* _What the exercise asks_: Each entry needs to be restated exactly as written.

╭─ Given records

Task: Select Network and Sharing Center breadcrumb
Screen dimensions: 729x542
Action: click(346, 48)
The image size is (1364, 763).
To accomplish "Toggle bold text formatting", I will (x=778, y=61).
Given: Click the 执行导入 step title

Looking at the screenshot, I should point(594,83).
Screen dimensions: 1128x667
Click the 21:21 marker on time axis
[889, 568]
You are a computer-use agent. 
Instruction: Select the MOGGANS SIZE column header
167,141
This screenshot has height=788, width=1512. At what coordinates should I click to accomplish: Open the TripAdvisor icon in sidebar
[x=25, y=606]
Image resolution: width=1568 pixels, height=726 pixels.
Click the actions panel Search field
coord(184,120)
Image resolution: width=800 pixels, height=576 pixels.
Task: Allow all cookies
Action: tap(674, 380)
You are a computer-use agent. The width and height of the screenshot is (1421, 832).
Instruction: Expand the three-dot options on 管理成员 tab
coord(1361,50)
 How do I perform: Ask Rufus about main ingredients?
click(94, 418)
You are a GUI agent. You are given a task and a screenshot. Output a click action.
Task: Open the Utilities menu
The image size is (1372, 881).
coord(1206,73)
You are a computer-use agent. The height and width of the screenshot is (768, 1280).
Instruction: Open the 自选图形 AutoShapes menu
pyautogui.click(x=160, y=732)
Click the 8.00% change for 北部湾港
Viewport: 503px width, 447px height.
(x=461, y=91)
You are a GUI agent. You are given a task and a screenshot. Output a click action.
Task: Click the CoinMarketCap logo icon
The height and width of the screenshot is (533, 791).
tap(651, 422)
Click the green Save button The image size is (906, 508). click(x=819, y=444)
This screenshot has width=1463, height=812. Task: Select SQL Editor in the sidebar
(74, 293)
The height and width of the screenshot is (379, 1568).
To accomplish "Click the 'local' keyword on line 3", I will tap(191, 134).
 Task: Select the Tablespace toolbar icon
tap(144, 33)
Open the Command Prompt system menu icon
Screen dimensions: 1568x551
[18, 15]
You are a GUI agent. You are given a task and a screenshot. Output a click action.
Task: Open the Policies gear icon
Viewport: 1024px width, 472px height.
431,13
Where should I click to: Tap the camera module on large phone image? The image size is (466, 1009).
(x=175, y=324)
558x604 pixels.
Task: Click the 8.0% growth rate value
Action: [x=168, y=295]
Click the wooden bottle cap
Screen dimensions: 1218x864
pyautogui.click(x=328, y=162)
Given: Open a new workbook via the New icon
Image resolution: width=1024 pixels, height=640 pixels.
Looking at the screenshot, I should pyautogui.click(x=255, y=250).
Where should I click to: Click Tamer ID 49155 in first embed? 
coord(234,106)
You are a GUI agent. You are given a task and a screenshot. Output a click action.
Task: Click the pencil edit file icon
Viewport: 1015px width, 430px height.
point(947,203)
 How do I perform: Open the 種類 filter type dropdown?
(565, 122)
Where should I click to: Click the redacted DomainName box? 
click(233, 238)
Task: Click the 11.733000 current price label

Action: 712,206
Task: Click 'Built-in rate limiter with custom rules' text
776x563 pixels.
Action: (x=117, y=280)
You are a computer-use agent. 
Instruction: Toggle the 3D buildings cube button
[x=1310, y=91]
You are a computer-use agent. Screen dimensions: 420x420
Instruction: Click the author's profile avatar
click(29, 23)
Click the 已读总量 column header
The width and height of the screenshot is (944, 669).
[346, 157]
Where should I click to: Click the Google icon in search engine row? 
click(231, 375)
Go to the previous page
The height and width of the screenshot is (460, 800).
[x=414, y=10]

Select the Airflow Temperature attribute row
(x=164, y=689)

╰─

* _Exercise result_:
Task: Select Network and Sharing Center breadcrumb
Screen dimensions: 729x542
Action: click(346, 48)
The image size is (1364, 763).
To accomplish "Toggle bold text formatting", I will (x=778, y=61).
Given: Click the 执行导入 step title

Looking at the screenshot, I should point(594,83).
Screen dimensions: 1128x667
Click the 21:21 marker on time axis
[889, 568]
You are a computer-use agent. 
Instruction: Select the MOGGANS SIZE column header
167,141
This screenshot has height=788, width=1512. At what coordinates should I click to accomplish: Open the TripAdvisor icon in sidebar
[x=25, y=606]
Image resolution: width=1568 pixels, height=726 pixels.
Click the actions panel Search field
coord(184,120)
Image resolution: width=800 pixels, height=576 pixels.
Task: Allow all cookies
Action: tap(674, 380)
You are a computer-use agent. The width and height of the screenshot is (1421, 832).
Instruction: Expand the three-dot options on 管理成员 tab
coord(1361,50)
 How do I perform: Ask Rufus about main ingredients?
click(94, 418)
You are a GUI agent. You are given a task and a screenshot. Output a click action.
Task: Open the Utilities menu
The image size is (1372, 881).
coord(1206,73)
You are a computer-use agent. The height and width of the screenshot is (768, 1280).
Instruction: Open the 自选图形 AutoShapes menu
pyautogui.click(x=160, y=732)
Click the 8.00% change for 北部湾港
Viewport: 503px width, 447px height.
(x=461, y=91)
You are a GUI agent. You are given a task and a screenshot. Output a click action.
Task: Click the CoinMarketCap logo icon
The height and width of the screenshot is (533, 791).
tap(651, 422)
Click the green Save button The image size is (906, 508). click(x=819, y=444)
This screenshot has width=1463, height=812. Task: Select SQL Editor in the sidebar
(74, 293)
The height and width of the screenshot is (379, 1568).
To accomplish "Click the 'local' keyword on line 3", I will tap(191, 134).
 Task: Select the Tablespace toolbar icon
tap(144, 33)
Open the Command Prompt system menu icon
Screen dimensions: 1568x551
[18, 15]
You are a GUI agent. You are given a task and a screenshot. Output a click action.
Task: Open the Policies gear icon
Viewport: 1024px width, 472px height.
431,13
Where should I click to: Tap the camera module on large phone image? The image size is (466, 1009).
(x=175, y=324)
558x604 pixels.
Task: Click the 8.0% growth rate value
Action: [x=168, y=295]
Click the wooden bottle cap
Screen dimensions: 1218x864
pyautogui.click(x=328, y=162)
Given: Open a new workbook via the New icon
Image resolution: width=1024 pixels, height=640 pixels.
Looking at the screenshot, I should pyautogui.click(x=255, y=250).
Where should I click to: Click Tamer ID 49155 in first embed? 
coord(234,106)
You are a GUI agent. You are given a task and a screenshot. Output a click action.
Task: Click the pencil edit file icon
Viewport: 1015px width, 430px height.
point(947,203)
 How do I perform: Open the 種類 filter type dropdown?
(565, 122)
Where should I click to: Click the redacted DomainName box? 
click(233, 238)
Task: Click the 11.733000 current price label

Action: 712,206
Task: Click 'Built-in rate limiter with custom rules' text
776x563 pixels.
Action: (x=117, y=280)
You are a computer-use agent. 
Instruction: Toggle the 3D buildings cube button
[x=1310, y=91]
You are a computer-use agent. Screen dimensions: 420x420
Instruction: Click the author's profile avatar
click(29, 23)
Click the 已读总量 column header
The width and height of the screenshot is (944, 669).
[346, 157]
Where should I click to: Click the Google icon in search engine row? 
click(231, 375)
Go to the previous page
The height and width of the screenshot is (460, 800).
[x=414, y=10]

Select the Airflow Temperature attribute row
(x=164, y=689)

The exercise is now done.